(Record extracts Opens)

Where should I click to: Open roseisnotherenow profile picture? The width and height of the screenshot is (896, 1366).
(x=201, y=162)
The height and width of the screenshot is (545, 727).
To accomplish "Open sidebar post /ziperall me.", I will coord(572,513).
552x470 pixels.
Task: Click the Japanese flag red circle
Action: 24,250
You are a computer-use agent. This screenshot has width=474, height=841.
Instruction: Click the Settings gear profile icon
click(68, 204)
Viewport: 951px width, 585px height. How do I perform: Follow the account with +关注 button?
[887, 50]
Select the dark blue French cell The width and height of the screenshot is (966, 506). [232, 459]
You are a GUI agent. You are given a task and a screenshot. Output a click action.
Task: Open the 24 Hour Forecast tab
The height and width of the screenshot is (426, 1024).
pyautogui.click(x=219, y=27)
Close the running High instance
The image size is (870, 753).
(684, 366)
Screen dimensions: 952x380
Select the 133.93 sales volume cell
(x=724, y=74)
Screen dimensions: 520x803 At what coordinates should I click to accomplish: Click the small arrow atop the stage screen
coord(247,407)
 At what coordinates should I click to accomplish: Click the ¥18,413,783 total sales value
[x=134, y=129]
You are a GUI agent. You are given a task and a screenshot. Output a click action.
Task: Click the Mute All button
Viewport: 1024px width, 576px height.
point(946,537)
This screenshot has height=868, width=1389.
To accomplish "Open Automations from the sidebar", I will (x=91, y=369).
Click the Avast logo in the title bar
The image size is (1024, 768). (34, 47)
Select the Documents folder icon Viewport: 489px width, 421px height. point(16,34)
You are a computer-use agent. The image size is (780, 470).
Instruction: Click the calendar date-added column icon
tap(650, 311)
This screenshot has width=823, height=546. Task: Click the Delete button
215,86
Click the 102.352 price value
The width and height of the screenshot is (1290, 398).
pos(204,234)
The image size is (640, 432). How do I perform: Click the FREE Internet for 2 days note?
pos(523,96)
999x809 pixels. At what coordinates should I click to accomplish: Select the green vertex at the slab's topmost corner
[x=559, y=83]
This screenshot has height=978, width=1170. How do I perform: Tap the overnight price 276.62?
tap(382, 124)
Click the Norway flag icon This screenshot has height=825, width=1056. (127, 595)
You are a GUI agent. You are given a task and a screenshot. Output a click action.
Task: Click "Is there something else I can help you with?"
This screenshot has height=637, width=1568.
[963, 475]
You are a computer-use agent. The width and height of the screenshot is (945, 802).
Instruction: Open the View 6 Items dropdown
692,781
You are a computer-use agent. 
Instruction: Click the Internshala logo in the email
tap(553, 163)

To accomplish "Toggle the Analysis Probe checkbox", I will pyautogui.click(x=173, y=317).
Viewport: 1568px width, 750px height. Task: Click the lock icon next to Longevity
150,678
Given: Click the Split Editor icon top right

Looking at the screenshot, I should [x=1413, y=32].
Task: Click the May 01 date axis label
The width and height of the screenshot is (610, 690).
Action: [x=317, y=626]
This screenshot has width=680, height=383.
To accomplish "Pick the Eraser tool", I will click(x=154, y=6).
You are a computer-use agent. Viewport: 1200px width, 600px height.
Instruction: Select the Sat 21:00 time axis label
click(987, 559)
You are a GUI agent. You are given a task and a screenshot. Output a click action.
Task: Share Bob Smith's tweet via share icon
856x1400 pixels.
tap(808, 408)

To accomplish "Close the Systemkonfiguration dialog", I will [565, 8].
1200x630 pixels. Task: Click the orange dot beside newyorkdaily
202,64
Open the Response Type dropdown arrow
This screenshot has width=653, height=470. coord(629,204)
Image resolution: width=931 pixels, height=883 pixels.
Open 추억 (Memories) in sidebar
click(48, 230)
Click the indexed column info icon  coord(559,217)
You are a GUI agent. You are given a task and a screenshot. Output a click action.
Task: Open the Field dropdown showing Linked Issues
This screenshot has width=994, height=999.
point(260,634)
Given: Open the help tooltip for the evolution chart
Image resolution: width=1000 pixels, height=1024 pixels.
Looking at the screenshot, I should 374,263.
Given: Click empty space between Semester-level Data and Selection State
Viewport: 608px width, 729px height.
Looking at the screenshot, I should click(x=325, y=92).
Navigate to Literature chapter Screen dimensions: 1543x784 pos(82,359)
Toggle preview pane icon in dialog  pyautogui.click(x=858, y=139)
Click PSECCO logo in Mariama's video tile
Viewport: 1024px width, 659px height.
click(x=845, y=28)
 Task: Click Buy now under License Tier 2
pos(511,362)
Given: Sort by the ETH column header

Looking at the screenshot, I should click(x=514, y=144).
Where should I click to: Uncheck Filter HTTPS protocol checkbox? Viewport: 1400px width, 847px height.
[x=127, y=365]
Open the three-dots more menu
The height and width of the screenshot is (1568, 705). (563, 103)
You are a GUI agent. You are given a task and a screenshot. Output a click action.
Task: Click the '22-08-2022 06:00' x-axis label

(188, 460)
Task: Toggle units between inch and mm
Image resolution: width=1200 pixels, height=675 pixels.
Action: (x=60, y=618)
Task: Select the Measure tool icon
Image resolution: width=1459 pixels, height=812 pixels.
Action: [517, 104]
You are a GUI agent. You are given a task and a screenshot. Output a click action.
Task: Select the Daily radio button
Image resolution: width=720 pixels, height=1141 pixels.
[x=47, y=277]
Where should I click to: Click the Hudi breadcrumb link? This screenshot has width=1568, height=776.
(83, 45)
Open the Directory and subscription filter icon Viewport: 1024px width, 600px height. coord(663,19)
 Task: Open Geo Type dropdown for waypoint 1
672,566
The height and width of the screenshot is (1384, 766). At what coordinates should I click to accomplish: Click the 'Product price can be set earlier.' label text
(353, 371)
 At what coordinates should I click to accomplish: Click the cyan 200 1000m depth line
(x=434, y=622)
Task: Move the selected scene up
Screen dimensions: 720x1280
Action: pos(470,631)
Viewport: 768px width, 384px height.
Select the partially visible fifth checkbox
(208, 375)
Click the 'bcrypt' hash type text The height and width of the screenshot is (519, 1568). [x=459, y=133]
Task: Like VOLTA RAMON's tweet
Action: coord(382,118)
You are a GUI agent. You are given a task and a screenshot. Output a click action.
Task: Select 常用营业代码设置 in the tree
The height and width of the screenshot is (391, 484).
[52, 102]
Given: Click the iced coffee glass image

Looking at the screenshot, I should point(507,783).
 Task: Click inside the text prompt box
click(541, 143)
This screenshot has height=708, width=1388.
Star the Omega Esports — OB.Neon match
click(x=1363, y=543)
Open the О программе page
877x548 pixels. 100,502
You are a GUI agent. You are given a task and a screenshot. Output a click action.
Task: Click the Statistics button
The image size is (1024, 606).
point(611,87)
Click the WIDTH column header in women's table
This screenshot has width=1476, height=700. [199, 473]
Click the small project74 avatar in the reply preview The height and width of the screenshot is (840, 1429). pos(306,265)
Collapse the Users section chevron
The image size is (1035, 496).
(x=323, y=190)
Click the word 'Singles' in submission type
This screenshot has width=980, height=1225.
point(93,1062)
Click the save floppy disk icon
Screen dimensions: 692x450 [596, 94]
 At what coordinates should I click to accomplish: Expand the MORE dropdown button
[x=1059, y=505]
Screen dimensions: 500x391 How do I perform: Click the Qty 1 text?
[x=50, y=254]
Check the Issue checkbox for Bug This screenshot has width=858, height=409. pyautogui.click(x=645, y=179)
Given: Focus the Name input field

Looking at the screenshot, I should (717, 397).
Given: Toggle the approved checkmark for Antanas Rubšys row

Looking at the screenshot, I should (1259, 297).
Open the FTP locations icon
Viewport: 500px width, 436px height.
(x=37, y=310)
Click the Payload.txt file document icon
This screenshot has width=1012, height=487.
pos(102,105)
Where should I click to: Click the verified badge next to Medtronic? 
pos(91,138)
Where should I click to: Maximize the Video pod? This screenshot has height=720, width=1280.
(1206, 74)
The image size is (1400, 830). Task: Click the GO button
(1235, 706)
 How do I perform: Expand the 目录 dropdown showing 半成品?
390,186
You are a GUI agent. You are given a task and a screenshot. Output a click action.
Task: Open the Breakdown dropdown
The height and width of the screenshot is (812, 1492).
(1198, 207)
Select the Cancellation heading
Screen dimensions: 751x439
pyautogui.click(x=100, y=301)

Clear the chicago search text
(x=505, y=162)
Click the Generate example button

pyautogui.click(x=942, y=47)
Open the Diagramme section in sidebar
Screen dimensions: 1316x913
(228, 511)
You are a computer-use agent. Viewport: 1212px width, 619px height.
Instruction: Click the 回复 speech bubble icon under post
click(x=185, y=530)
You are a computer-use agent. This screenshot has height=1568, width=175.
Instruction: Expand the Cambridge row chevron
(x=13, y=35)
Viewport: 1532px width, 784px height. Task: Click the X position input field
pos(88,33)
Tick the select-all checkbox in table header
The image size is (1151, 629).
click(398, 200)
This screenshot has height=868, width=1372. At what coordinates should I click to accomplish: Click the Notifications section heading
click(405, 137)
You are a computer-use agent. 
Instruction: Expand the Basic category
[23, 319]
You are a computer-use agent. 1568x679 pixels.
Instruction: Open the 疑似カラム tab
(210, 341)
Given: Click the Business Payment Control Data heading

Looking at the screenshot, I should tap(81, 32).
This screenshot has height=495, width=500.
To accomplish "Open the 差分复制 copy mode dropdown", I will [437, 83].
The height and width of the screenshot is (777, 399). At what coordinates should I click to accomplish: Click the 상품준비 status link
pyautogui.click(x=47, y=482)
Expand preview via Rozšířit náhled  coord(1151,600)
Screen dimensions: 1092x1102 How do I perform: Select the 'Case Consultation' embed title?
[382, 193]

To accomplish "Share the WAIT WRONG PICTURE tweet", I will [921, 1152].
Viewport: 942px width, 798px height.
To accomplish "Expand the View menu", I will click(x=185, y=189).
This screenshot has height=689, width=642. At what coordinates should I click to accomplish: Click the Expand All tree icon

(Record extracts Closes)

_Activity_: Within the data above, the lines from the one with "Task: Click the Mute All button" to the one with "Select the Documents" must be repeated exactly; no other line belongs in the answer.

_Task result_:
Task: Click the Mute All button
Viewport: 1024px width, 576px height.
point(946,537)
This screenshot has height=868, width=1389.
To accomplish "Open Automations from the sidebar", I will (x=91, y=369).
Click the Avast logo in the title bar
The image size is (1024, 768). (34, 47)
Select the Documents folder icon Viewport: 489px width, 421px height. point(16,34)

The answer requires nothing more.